▸ **Gösterilen Metin**:
________
Size, iki insan zihniyeti ve medeniyet tipi portresi sunacağız. Medenî kim, denî kim, kararı siz veriniz:
* Medenî insan nazik, nazenin, başkalarının başta inanç, düşünce ve fikirlerine saygı gösteren, âdil, hakperest kişidir.
* Medenî, dine, dindara, dinsize saygı gösterendir.
* Medenî insan, din kardeşleriyle ulvî bağları olduğunu bilir. Aynı dinde olmayıp, aynı vatanda yaşıyorlarsa, vatanî bağları var, yardım eder. Aynı vatanda değil, meslekdaş ise, bu noktada bile birlik yönlerine bakarak ilgilenir.
________
▸ **Veri Kümesi Bölümü**:
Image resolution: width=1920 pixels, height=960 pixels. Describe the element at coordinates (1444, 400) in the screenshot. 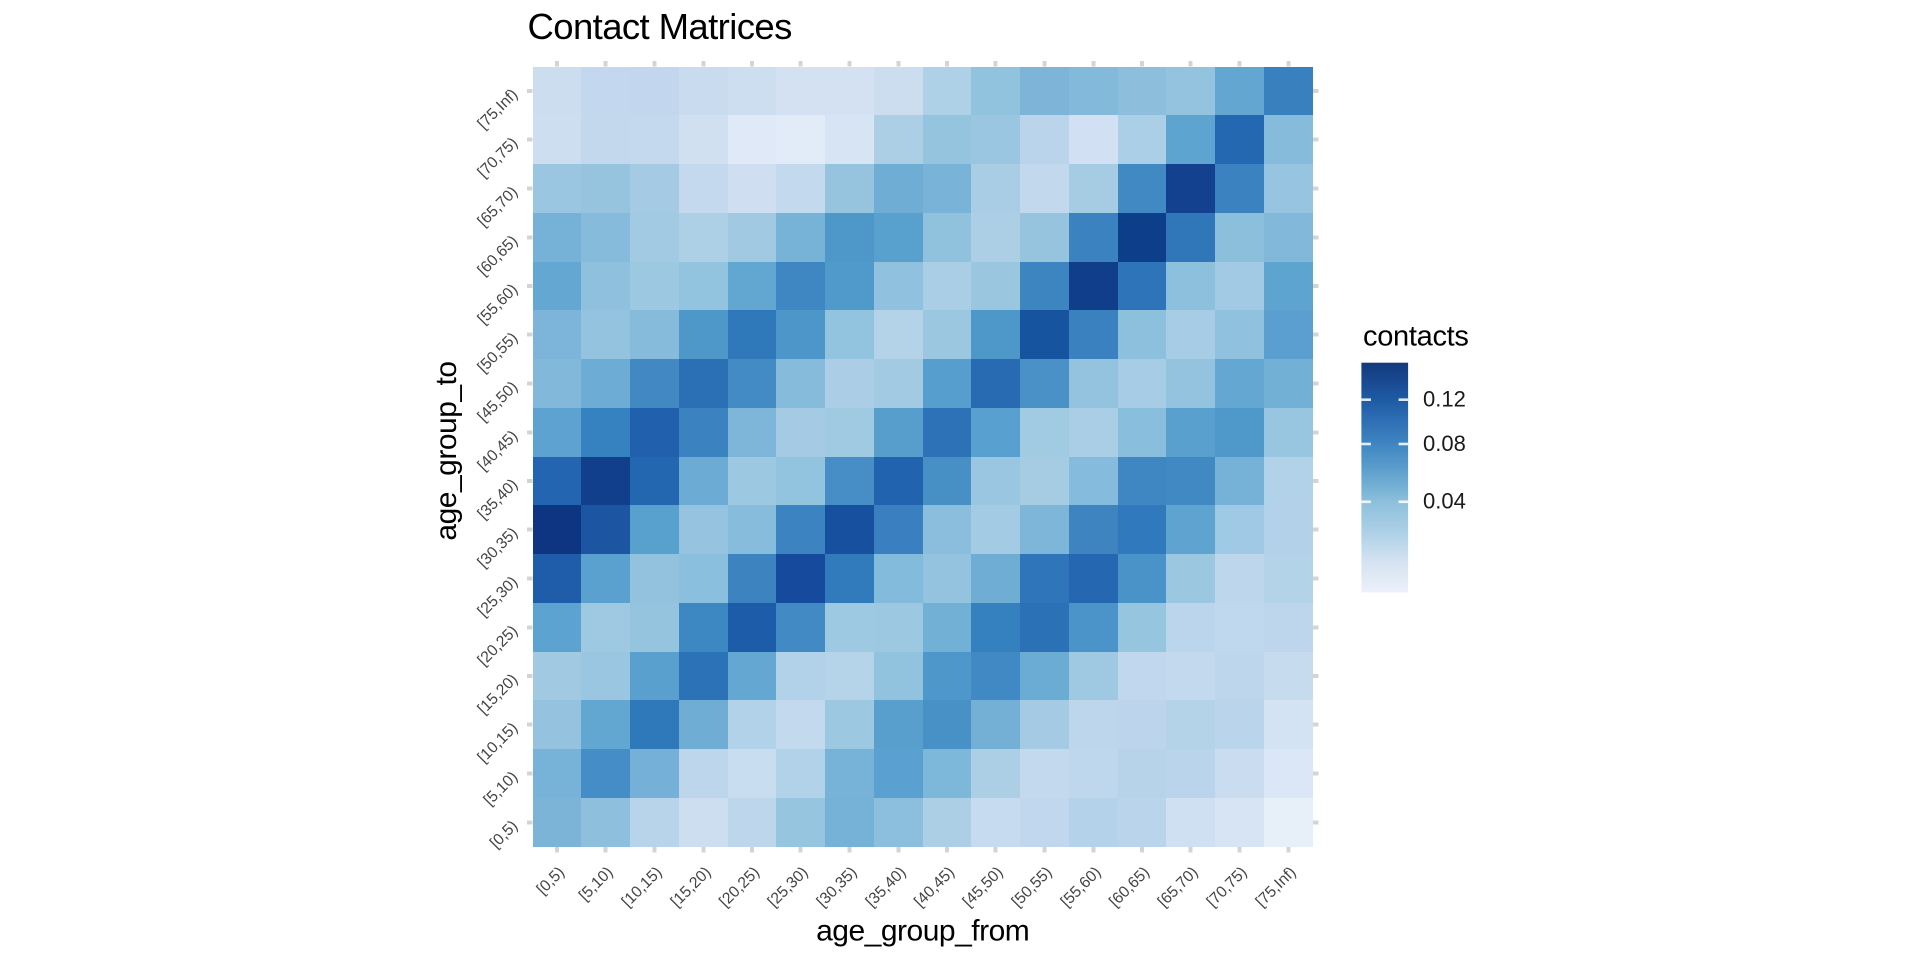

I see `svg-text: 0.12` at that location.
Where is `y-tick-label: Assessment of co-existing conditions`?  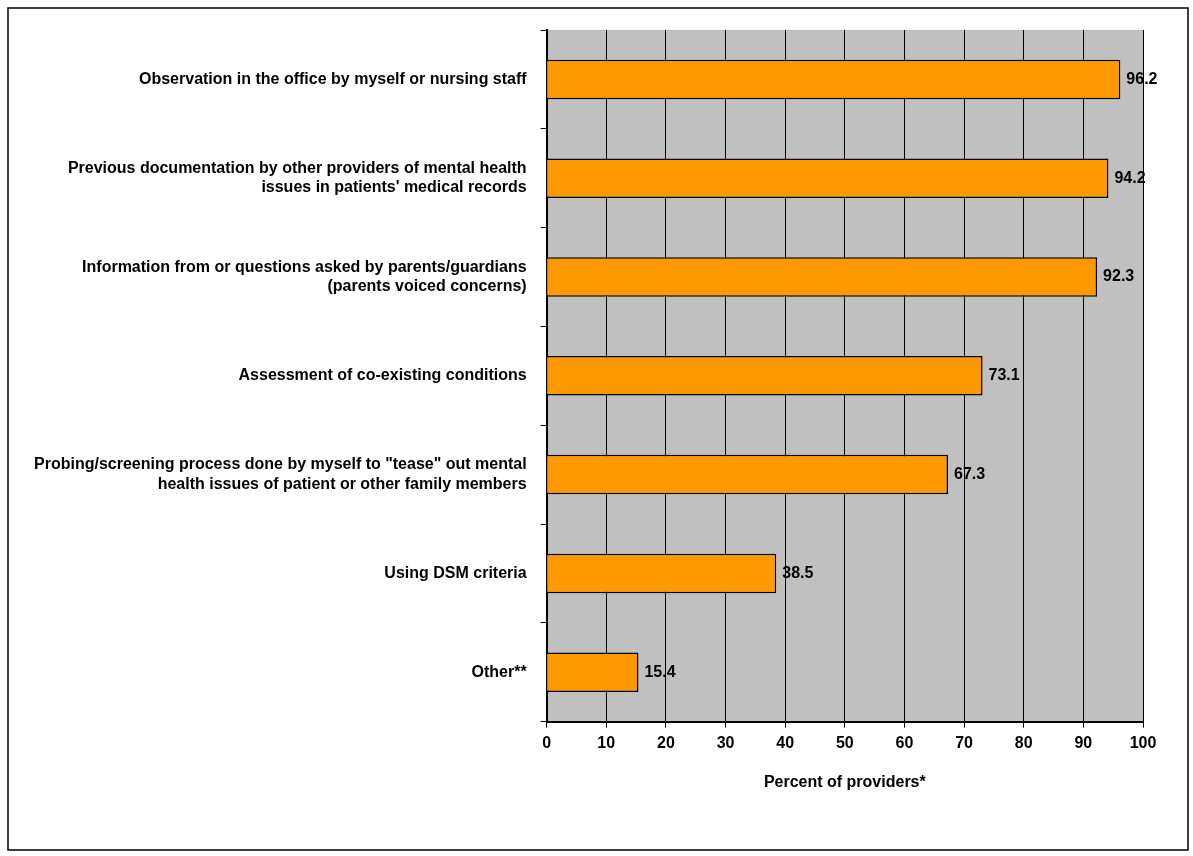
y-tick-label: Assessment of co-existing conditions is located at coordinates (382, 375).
________
▸ **Görev Tanımı**: Medenî insanı anlatan metni baştan sona, hiçbir değişiklik yapmadan yazınız. Veri kümesindeki malzeme, metinden bağımsız ayrı bir malzemedir.

▸ **Görev Çıktısı**:
Size, iki insan zihniyeti ve medeniyet tipi portresi sunacağız. Medenî kim, denî kim, kararı siz veriniz:
* Medenî insan nazik, nazenin, başkalarının başta inanç, düşünce ve fikirlerine saygı gösteren, âdil, hakperest kişidir.
* Medenî, dine, dindara, dinsize saygı gösterendir.
* Medenî insan, din kardeşleriyle ulvî bağları olduğunu bilir. Aynı dinde olmayıp, aynı vatanda yaşıyorlarsa, vatanî bağları var, yardım eder. Aynı vatanda değil, meslekdaş ise, bu noktada bile birlik yönlerine bakarak ilgilenir.